How a Globe-Trotting Black Preacher Helped Integrate Billy Graham’s Crusades

How a Globe-Trotting Black Preacher Helped Integrate Billy Graham’s Crusades March 11, 2020

Howard Jones was a Christian and Missionary Alliance pastor in Cleveland. In the late 1950s he began to syndicate Smoot Memorial Alliance Church’s Sunday morning services. These broadcasts eventually made their way to Africa, where they enjoyed immediate popularity on a Christian radio station named Eternal Love Winning Africa (ELWA).

Africans were delighted to hear an African American on the airwaves for the first time. Sudan Interior Mission soon invited the young preacher with a big voice and animated hand gestures to conduct evangelistic rallies in Monrovia, Liberia. He arrived in 1957 to “great fanfare.” “Wherever we went,” Jones recalled, “people would squeeze our hands tightly, pull us toward themselves and say, ‘Where have you been? We’ve seen the white missionary, but we’ve never seen a black preacher from America.’”

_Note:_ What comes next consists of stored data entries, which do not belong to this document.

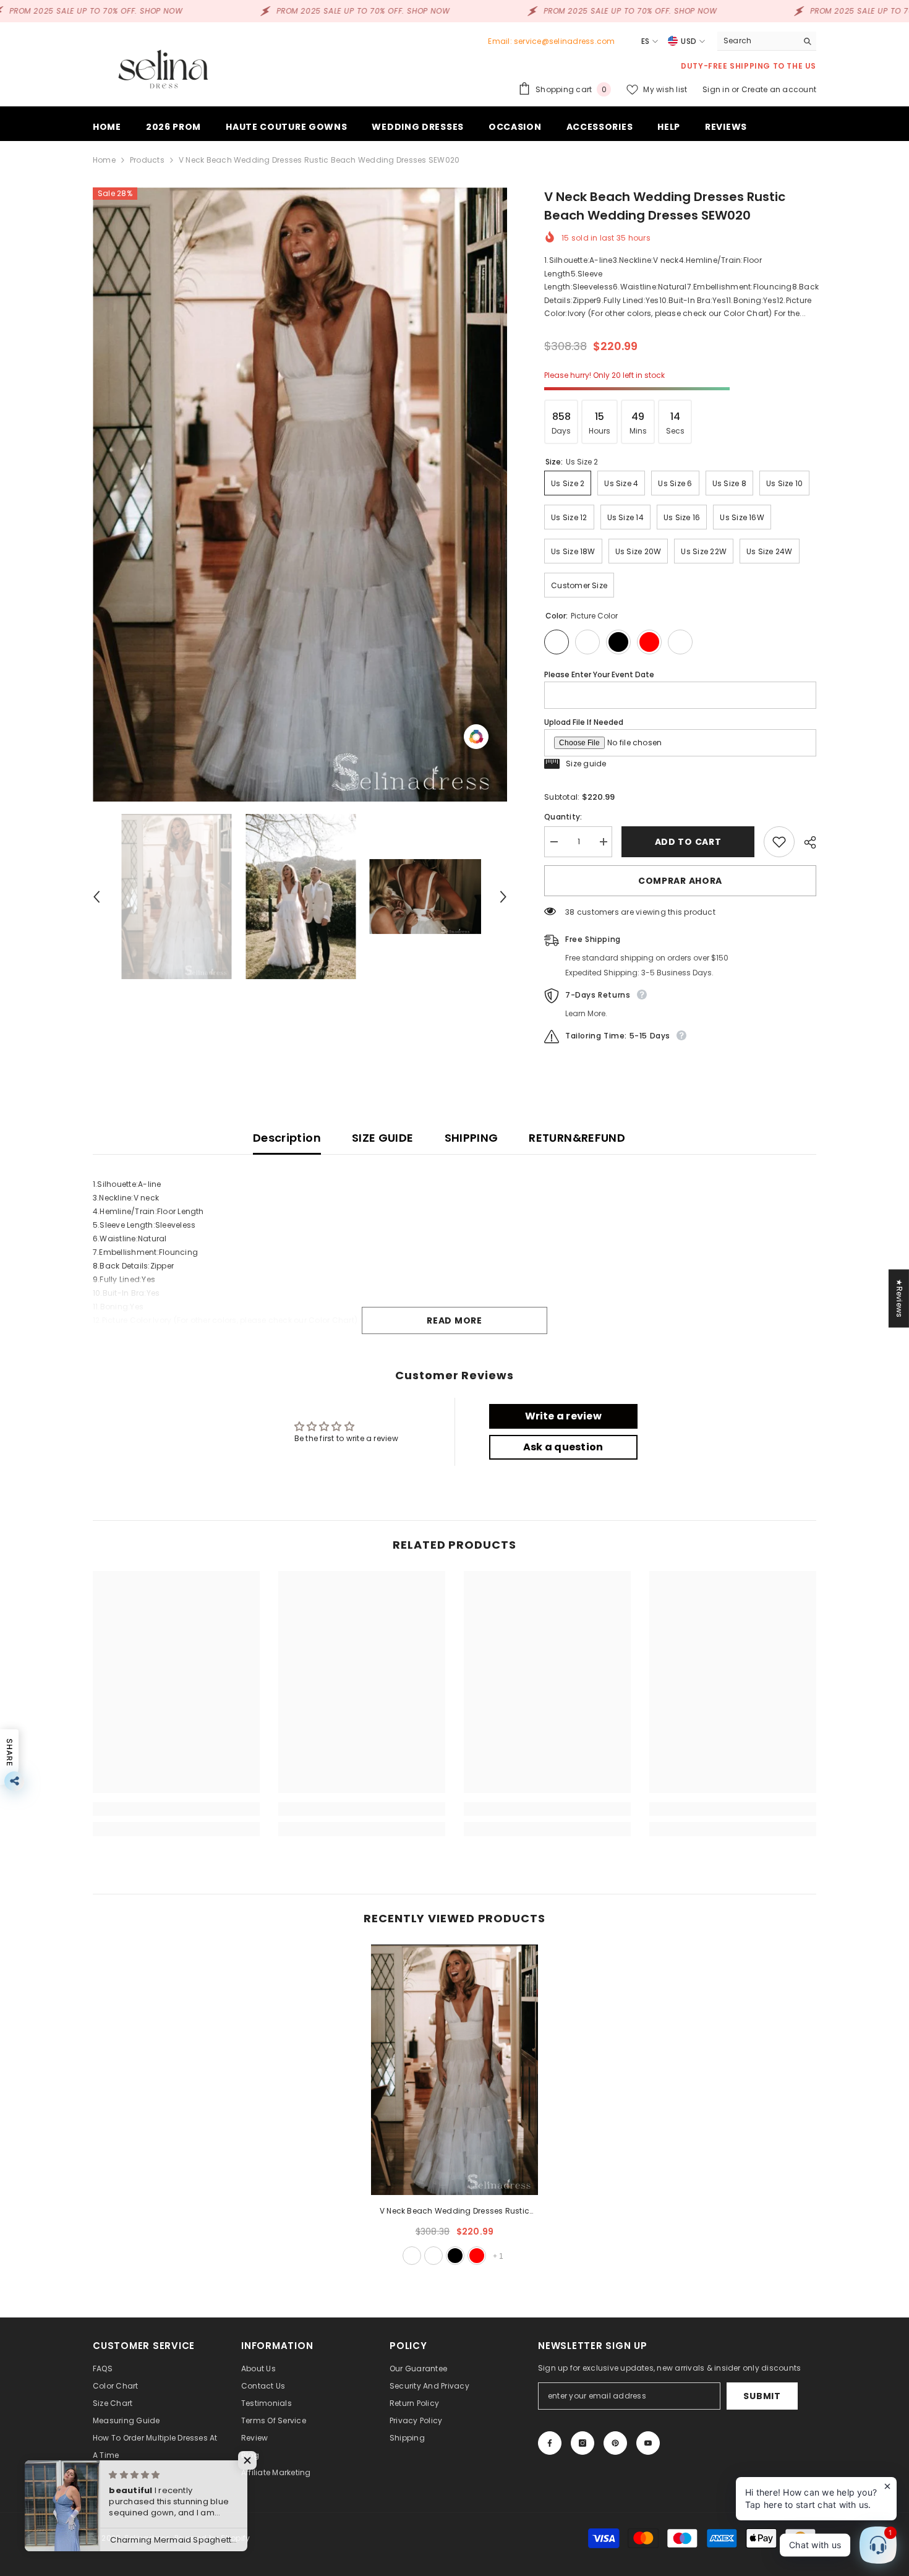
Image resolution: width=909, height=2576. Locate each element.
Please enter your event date (599, 674)
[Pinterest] (615, 2443)
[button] (96, 897)
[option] (300, 494)
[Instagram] (582, 2443)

Jones was surprised too–by Liberians’ awareness of racial tension in the American South. “From the modern cities to the underdeveloped bush sections of the country, Africans plagued us with questions concerning Dr. Martin Luther King and the 1955 bus boycott in Montgomery, Alabama,” Jones later told InterVarsity Christian Fellowship students in the United States. “They quizzed us about the Emmett Till lynching in Mississippi and other racial disturbances.” According to Jones, these events, publicized by Radio Moscow and Radio Peking, were thwarting Christian missions.

Howard Jones and Billy Graham in Seoul, 1973. Courtesy of the BGEA.

On Jones’s journey back from Monrovia to Cleveland, Billy Graham waylaid him in New York City. Graham, fresh off several international trips himself, had just begun a massive evangelistic campaign in the metropolis and was dismayed that the crowds were all white. He asked Jones to help integrate the crusade.

Jones soon engineered impressive black crowds of 8,000 and 10,000 in Harlem and Brooklyn. By August blacks comprised 20 percent of the attendance downtown at Madison Square Garden. When the crusade, which boasted an attendance of two million, finally closed after 68 days, it had become the longest crusade in Graham’s career. Jones said, “In New York, Billy once and for all made it clear that his ministry would not be a slave to the culture’s segregationist ways.” A month later, he joined the Billy Graham Evangelistic Association (BGEA) as a permanent associate. Over the next half dozen years, Jones led crusades that spanned the globe from Philadelphia to Nairobi. For several years, he lived in Monrovia, Liberia.

In the mid-1960s Jones returned to the United States as an even more full-throated proponent of civil rights. He, as Graham would begin to do, made his case to white America in international terms. At the 1966 World Congress on Evangelism in Berlin, sponsored by Christianity Today and the BGEA, Jones declared that racism was the “question on which the whole cause of evangelism will stand or fall in the non-white countries of the world.”

In his book Shall We Overcome, Jones invoked the legacies of James Baldwin, Martin Luther King, Jr., Ralph Bunche, W.E.B. DuBois, Medgar Evers, and other figures of the civil rights movement. Significantly, he also described his experiences in Africa. He recalled that Liberians had warmly welcomed him, wondering why they had never seen a black American missionary before. “I know,” wrote Jones, “that the problem of racism in America continues to hurt and hinder the work of Christian missions in Africa.” Melding global concerns and indigenous civil rights rhetoric—“Let us not be satisfied until we have overcome”—this globe-trotting black preacher powerfully challenged the white evangelical mainstream and shaped Billy Graham’s racial practices.